• EXERCISE AIM: Pull out every row from the first one down to the row that contains "should pyautogui.click(x=408, y=461).", both included, and reproduce them unchanged.

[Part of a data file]
——
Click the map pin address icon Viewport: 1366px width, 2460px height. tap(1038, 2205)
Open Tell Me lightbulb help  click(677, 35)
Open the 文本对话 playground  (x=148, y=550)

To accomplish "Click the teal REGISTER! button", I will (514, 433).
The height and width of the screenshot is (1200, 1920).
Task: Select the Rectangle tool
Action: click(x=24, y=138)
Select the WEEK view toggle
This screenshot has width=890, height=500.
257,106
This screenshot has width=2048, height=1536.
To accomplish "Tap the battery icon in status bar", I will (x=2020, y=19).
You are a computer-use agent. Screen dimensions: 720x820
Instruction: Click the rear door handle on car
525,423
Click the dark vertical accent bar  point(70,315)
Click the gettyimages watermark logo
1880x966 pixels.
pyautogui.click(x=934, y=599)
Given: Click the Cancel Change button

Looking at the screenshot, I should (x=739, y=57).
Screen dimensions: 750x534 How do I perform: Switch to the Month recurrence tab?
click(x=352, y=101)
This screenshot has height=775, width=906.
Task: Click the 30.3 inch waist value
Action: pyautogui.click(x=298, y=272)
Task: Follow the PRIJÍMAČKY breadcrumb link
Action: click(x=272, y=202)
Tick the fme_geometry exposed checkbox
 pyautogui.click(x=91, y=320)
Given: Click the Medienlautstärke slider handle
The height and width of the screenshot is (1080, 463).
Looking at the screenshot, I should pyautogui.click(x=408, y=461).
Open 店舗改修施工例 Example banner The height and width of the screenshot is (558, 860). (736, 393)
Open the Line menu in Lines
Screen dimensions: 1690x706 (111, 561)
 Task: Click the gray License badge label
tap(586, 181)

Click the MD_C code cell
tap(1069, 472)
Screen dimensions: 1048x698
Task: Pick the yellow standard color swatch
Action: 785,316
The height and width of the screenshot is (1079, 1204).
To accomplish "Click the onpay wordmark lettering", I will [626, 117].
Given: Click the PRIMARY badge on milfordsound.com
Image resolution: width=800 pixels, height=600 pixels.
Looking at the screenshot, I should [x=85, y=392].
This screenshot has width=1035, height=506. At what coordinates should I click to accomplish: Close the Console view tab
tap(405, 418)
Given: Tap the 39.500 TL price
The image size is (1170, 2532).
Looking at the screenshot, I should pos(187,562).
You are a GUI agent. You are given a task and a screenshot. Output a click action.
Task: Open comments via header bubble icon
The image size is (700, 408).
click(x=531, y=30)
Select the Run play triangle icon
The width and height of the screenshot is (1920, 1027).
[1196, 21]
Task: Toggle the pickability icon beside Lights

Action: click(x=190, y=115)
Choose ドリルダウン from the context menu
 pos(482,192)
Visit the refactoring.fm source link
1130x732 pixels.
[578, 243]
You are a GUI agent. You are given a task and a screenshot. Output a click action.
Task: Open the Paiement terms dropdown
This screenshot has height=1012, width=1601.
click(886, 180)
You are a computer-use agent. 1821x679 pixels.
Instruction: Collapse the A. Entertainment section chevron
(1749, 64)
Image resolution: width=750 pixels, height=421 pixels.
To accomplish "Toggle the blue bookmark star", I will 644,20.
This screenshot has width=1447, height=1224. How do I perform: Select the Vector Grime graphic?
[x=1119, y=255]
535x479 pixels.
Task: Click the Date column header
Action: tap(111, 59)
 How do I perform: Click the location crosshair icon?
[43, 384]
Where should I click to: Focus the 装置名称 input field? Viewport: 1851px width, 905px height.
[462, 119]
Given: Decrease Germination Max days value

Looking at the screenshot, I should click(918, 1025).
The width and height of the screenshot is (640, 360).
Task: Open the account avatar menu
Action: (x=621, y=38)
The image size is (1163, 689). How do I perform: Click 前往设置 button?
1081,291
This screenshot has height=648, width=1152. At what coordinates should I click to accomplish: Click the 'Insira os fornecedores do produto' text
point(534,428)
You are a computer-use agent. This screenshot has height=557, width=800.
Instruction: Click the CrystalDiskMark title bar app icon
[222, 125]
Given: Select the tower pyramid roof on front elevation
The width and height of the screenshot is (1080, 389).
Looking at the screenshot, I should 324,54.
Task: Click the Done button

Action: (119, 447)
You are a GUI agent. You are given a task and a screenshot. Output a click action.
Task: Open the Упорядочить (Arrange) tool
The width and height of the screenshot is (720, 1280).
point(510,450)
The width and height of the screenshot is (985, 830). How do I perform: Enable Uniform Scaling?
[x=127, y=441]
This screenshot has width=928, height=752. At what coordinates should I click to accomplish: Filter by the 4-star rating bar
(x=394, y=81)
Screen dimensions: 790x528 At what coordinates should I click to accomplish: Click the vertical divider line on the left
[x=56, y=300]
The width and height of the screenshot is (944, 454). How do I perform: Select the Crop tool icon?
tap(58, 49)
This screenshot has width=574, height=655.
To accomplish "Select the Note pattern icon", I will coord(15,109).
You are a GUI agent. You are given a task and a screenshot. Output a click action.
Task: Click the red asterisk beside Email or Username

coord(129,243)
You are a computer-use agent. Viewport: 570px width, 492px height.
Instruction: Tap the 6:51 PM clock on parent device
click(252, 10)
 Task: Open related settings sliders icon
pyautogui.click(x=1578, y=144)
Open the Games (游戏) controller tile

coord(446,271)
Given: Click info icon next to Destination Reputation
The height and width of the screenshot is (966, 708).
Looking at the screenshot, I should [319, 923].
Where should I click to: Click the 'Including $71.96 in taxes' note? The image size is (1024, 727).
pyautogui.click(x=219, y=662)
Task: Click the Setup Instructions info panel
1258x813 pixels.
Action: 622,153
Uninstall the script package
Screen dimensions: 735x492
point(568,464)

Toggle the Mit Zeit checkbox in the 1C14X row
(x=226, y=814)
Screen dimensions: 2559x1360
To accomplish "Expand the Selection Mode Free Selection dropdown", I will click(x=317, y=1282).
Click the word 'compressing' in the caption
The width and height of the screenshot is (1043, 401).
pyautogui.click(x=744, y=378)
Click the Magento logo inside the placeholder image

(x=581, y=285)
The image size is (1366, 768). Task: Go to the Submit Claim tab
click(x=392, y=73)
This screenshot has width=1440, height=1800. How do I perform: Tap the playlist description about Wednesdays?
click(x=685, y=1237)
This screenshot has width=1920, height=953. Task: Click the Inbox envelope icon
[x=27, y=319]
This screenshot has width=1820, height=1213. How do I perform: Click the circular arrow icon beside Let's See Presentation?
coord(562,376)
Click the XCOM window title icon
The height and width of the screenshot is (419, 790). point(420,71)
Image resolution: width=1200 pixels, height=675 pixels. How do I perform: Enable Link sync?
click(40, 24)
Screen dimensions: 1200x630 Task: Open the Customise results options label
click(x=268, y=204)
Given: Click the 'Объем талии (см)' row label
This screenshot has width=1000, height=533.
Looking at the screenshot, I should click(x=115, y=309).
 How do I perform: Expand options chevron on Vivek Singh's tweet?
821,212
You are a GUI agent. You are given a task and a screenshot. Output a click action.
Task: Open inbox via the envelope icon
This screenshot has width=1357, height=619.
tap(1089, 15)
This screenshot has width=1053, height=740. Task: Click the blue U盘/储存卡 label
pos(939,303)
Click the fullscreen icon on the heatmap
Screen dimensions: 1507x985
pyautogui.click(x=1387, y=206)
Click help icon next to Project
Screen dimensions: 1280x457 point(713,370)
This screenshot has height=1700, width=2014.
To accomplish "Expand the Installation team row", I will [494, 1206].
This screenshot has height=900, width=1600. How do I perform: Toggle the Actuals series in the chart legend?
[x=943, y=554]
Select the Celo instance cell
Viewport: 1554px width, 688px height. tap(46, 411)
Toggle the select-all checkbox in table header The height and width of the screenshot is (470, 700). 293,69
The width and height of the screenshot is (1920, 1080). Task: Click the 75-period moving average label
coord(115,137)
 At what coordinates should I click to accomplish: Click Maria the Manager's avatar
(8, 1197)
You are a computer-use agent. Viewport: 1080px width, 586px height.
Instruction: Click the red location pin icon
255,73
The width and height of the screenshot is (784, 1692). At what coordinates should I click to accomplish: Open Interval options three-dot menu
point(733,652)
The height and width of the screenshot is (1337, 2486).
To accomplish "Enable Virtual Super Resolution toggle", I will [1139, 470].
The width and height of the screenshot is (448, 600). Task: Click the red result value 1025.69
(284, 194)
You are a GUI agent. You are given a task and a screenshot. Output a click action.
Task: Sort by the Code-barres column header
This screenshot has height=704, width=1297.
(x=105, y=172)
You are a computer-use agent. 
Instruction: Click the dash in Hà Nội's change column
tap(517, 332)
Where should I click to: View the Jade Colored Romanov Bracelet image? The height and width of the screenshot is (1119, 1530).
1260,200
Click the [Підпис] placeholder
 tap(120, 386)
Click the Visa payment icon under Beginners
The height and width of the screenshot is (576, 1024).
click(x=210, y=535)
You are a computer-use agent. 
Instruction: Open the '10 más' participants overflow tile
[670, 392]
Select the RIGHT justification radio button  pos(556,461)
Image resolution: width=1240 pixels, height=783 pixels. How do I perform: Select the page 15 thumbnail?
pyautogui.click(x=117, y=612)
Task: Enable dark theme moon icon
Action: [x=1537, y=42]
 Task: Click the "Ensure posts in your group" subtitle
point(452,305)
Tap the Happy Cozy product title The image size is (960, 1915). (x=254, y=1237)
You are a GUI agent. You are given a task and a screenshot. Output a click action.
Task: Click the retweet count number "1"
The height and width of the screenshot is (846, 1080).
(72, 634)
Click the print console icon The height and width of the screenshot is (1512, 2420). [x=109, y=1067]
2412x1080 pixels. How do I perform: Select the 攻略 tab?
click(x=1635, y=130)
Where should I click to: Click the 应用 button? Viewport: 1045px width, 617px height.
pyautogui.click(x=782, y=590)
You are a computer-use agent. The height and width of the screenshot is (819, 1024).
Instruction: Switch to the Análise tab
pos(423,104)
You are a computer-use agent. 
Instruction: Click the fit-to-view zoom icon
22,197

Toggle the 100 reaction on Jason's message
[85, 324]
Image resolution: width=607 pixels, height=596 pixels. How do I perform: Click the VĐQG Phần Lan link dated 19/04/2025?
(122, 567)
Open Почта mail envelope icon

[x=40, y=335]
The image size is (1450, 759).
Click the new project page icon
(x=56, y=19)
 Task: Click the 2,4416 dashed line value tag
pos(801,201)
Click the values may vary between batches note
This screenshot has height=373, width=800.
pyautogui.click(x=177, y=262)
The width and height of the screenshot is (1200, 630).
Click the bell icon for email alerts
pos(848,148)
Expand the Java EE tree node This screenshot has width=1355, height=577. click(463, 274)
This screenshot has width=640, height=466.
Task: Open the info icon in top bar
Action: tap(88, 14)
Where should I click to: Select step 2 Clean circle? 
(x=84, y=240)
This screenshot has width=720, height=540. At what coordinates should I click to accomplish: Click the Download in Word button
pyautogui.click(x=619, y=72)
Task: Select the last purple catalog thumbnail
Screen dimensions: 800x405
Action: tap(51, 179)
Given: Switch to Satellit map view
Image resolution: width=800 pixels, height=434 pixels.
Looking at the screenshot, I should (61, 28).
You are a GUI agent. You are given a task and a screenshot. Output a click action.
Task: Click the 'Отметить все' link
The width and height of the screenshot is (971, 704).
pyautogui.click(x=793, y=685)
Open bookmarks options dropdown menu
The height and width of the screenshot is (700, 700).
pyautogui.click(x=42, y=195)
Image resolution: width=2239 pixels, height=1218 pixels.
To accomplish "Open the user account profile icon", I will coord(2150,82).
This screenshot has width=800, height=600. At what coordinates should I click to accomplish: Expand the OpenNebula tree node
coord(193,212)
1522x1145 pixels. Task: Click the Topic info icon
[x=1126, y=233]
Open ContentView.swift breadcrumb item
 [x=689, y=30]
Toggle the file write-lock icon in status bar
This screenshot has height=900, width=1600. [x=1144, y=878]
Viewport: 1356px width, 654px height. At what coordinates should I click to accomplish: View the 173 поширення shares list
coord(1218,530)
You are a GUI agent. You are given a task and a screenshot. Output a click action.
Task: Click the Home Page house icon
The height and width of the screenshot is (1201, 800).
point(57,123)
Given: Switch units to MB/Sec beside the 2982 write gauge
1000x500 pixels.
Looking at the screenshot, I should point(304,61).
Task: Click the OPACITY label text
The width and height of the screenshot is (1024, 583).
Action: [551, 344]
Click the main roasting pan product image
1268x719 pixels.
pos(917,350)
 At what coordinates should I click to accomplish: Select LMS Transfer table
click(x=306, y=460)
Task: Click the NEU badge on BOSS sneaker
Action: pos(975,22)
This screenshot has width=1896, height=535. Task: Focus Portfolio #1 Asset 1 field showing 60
——
• THE ANSWER:
Click the map pin address icon Viewport: 1366px width, 2460px height. tap(1038, 2205)
Open Tell Me lightbulb help  click(677, 35)
Open the 文本对话 playground  (x=148, y=550)

To accomplish "Click the teal REGISTER! button", I will (514, 433).
The height and width of the screenshot is (1200, 1920).
Task: Select the Rectangle tool
Action: click(x=24, y=138)
Select the WEEK view toggle
This screenshot has width=890, height=500.
257,106
This screenshot has width=2048, height=1536.
To accomplish "Tap the battery icon in status bar", I will (x=2020, y=19).
You are a computer-use agent. Screen dimensions: 720x820
Instruction: Click the rear door handle on car
525,423
Click the dark vertical accent bar  point(70,315)
Click the gettyimages watermark logo
1880x966 pixels.
pyautogui.click(x=934, y=599)
Given: Click the Cancel Change button

Looking at the screenshot, I should (x=739, y=57).
Screen dimensions: 750x534 How do I perform: Switch to the Month recurrence tab?
click(x=352, y=101)
This screenshot has height=775, width=906.
Task: Click the 30.3 inch waist value
Action: pyautogui.click(x=298, y=272)
Task: Follow the PRIJÍMAČKY breadcrumb link
Action: click(x=272, y=202)
Tick the fme_geometry exposed checkbox
 pyautogui.click(x=91, y=320)
Given: Click the Medienlautstärke slider handle
The height and width of the screenshot is (1080, 463).
Looking at the screenshot, I should pyautogui.click(x=408, y=461).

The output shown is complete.